→ **TASKS AND EXERCISES**:
1: Decide whether each statement below agrees with the CVL guide. Answer yes or no for each and quote the deciding words of the guide.
(a) In a CVL, it is the creditors who choose to wind up the company.
(b) Creditors may replace the liquidator nominated for a CVL.
(c) Directors may sell off company assets during a CVL.
2: According to the CVL guide, what happens to the company once the liquidation is complete?
3: Transcribe from the CVL guide the stretch from "The process begins" through "the nominated liquidator.".

→ **TEXT PROVIDED**:
======

How a CVL works, when it's the right option, and what directors should expect from the process.

ProceduresLast reviewed: 2026-02-15

What Is a CVL?

A Creditors' Voluntary Liquidation (CVL) is a formal insolvency procedure where the directors of a company choose to wind it up because it can no longer pay its debts.

When Is a CVL Appropriate?

A CVL is typically the right option when:

  1. The company is insolvent and there is no realistic prospect of recovery.
  2. Directors want to act responsibly and bring the company to an orderly close.
  3. There are debts to HMRC, suppliers, or other creditors that cannot be repaid in full.

The CVL Process

Step 1 — Appoint a Licensed Insolvency Practitioner

The process begins with a consultation. The insolvency practitioner (IP) will review the company's financial position and confirm whether a CVL is appropriate.

Step 2 — Board Resolution

The directors pass a resolution to wind up the company and appoint the IP as liquidator.

Step 3 — Creditors' Decision

Creditors are notified and given the opportunity to approve or replace the nominated liquidator.

Step 4 — Liquidation

The liquidator realises the company's assets, investigates the directors' conduct, and distributes funds to creditors in the order of priority set by law.

Step 5 — Dissolution

Once the liquidation is complete, the company is dissolved and removed from the Companies House register.

Director Responsibilities During a CVL

  • Cooperate fully with the liquidator.
  • Do not dispose of company assets.
  • Provide all books and records when requested.
  • Do not favour one creditor over another (preference).

======

→ **RECORD LIST**:
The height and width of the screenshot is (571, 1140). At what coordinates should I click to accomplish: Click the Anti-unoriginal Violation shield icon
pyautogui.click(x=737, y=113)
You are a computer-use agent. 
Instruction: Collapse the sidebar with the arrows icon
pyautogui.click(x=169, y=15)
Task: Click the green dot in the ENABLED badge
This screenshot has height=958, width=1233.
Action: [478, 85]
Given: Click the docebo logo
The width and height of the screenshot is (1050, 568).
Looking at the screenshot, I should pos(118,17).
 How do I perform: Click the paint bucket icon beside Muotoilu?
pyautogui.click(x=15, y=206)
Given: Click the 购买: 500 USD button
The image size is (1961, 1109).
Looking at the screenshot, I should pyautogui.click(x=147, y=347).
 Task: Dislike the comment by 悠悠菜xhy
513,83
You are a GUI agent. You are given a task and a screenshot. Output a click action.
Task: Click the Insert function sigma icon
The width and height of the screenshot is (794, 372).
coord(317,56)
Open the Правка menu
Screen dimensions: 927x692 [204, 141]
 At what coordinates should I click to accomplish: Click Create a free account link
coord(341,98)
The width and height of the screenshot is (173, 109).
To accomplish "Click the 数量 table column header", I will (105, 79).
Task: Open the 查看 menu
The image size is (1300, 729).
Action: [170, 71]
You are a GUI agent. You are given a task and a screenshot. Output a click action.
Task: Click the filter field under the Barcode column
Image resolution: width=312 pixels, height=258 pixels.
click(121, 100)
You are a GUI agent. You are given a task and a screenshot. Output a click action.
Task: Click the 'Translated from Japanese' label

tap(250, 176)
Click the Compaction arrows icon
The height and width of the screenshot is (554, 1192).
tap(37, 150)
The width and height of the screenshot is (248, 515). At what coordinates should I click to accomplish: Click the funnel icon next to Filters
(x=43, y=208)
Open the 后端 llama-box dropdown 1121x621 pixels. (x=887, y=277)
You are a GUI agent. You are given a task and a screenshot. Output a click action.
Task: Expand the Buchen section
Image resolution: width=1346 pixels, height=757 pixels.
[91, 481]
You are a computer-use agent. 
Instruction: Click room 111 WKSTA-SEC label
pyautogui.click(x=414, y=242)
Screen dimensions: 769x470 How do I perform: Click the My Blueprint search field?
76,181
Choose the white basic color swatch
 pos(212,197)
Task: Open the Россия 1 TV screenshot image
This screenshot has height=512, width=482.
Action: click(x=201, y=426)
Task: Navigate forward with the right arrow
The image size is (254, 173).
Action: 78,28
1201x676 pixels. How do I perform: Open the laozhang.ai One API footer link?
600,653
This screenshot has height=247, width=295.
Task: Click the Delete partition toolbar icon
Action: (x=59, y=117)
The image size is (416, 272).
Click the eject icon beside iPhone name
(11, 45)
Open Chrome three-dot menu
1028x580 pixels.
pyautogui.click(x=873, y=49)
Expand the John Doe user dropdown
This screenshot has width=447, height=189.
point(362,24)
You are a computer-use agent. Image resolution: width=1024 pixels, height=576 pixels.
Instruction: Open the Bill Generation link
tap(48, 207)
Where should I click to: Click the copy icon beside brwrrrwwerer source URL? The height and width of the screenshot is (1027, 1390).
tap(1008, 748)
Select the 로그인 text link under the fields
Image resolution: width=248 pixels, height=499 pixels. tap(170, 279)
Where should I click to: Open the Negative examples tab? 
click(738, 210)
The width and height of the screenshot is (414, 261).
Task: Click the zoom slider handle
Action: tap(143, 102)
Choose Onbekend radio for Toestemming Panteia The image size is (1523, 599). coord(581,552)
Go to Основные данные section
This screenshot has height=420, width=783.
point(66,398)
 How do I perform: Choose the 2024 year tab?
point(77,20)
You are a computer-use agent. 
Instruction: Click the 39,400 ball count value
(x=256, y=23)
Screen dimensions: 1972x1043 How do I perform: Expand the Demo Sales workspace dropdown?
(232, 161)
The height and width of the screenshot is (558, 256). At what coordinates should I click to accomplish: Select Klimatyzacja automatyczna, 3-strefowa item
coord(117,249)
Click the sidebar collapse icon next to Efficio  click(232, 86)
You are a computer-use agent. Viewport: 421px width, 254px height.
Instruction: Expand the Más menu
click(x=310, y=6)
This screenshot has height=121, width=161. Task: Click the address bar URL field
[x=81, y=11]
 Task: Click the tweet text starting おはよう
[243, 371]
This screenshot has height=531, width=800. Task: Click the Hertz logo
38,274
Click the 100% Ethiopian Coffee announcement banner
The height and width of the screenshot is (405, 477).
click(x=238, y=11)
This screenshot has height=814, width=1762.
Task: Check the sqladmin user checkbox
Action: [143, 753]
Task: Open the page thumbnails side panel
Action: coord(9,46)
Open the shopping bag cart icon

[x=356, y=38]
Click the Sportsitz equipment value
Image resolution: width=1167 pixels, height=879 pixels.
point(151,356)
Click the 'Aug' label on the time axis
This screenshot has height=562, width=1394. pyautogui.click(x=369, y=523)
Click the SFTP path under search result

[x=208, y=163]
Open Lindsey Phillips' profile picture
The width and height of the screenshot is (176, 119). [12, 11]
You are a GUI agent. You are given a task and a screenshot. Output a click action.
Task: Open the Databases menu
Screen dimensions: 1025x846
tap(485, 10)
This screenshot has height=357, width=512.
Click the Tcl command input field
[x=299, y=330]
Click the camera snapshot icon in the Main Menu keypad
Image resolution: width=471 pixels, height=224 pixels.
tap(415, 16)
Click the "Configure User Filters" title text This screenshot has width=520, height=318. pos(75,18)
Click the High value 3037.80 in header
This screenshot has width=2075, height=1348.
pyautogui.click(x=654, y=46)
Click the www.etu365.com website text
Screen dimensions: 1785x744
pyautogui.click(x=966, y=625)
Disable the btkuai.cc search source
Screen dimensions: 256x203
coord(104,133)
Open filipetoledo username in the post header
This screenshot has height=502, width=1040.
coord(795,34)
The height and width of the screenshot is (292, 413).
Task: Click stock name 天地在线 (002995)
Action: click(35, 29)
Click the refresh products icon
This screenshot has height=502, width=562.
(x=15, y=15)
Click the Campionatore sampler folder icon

======

→ **THE RESPONSES**:
1:
(a) No: "the directors of a company choose to wind it up because it can no longer pay its debts."
(b) Yes: "given the opportunity to approve or replace the nominated liquidator."
(c) No: "Do not dispose of company assets."

2: The company is dissolved and removed from the Companies House register.

3:
The process begins with a consultation. The insolvency practitioner (IP) will review the company's financial position and confirm whether a CVL is appropriate.

Step 2 — Board Resolution

The directors pass a resolution to wind up the company and appoint the IP as liquidator.

Step 3 — Creditors' Decision

Creditors are notified and given the opportunity to approve or replace the nominated liquidator.